Description of the task.
Copy out each of the following rows word for word, with nothing changed, added or left out.

Exercise input.
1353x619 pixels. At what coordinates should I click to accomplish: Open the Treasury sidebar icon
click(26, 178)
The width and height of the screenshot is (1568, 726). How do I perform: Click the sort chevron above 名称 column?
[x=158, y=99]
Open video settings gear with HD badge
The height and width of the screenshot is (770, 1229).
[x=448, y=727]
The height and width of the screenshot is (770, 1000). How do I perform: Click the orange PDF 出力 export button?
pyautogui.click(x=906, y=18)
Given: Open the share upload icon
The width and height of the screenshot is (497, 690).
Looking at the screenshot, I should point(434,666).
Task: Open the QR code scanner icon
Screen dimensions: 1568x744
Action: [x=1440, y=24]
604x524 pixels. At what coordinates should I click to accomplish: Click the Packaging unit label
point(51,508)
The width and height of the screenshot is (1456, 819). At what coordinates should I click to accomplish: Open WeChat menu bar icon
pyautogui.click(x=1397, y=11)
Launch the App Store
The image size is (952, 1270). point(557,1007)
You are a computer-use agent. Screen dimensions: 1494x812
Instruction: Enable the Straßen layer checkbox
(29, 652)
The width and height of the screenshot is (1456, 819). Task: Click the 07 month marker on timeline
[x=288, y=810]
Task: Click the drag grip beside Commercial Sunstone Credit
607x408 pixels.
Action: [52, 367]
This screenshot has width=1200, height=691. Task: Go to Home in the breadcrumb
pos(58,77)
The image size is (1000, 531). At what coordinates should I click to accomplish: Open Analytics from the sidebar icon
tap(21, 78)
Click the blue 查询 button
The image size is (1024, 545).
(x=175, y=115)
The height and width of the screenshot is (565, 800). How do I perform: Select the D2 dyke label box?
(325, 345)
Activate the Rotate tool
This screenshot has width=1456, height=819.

Completed exercise.
1353x619 pixels. At what coordinates should I click to accomplish: Open the Treasury sidebar icon
click(26, 178)
The width and height of the screenshot is (1568, 726). How do I perform: Click the sort chevron above 名称 column?
[x=158, y=99]
Open video settings gear with HD badge
The height and width of the screenshot is (770, 1229).
[x=448, y=727]
The height and width of the screenshot is (770, 1000). How do I perform: Click the orange PDF 出力 export button?
pyautogui.click(x=906, y=18)
Given: Open the share upload icon
The width and height of the screenshot is (497, 690).
Looking at the screenshot, I should point(434,666).
Task: Open the QR code scanner icon
Screen dimensions: 1568x744
Action: [x=1440, y=24]
604x524 pixels. At what coordinates should I click to accomplish: Click the Packaging unit label
point(51,508)
The width and height of the screenshot is (1456, 819). At what coordinates should I click to accomplish: Open WeChat menu bar icon
pyautogui.click(x=1397, y=11)
Launch the App Store
The image size is (952, 1270). point(557,1007)
You are a computer-use agent. Screen dimensions: 1494x812
Instruction: Enable the Straßen layer checkbox
(29, 652)
The width and height of the screenshot is (1456, 819). Task: Click the 07 month marker on timeline
[x=288, y=810]
Task: Click the drag grip beside Commercial Sunstone Credit
607x408 pixels.
Action: [52, 367]
This screenshot has width=1200, height=691. Task: Go to Home in the breadcrumb
pos(58,77)
The image size is (1000, 531). At what coordinates should I click to accomplish: Open Analytics from the sidebar icon
tap(21, 78)
Click the blue 查询 button
The image size is (1024, 545).
(x=175, y=115)
The height and width of the screenshot is (565, 800). How do I perform: Select the D2 dyke label box?
(325, 345)
Activate the Rotate tool
This screenshot has width=1456, height=819.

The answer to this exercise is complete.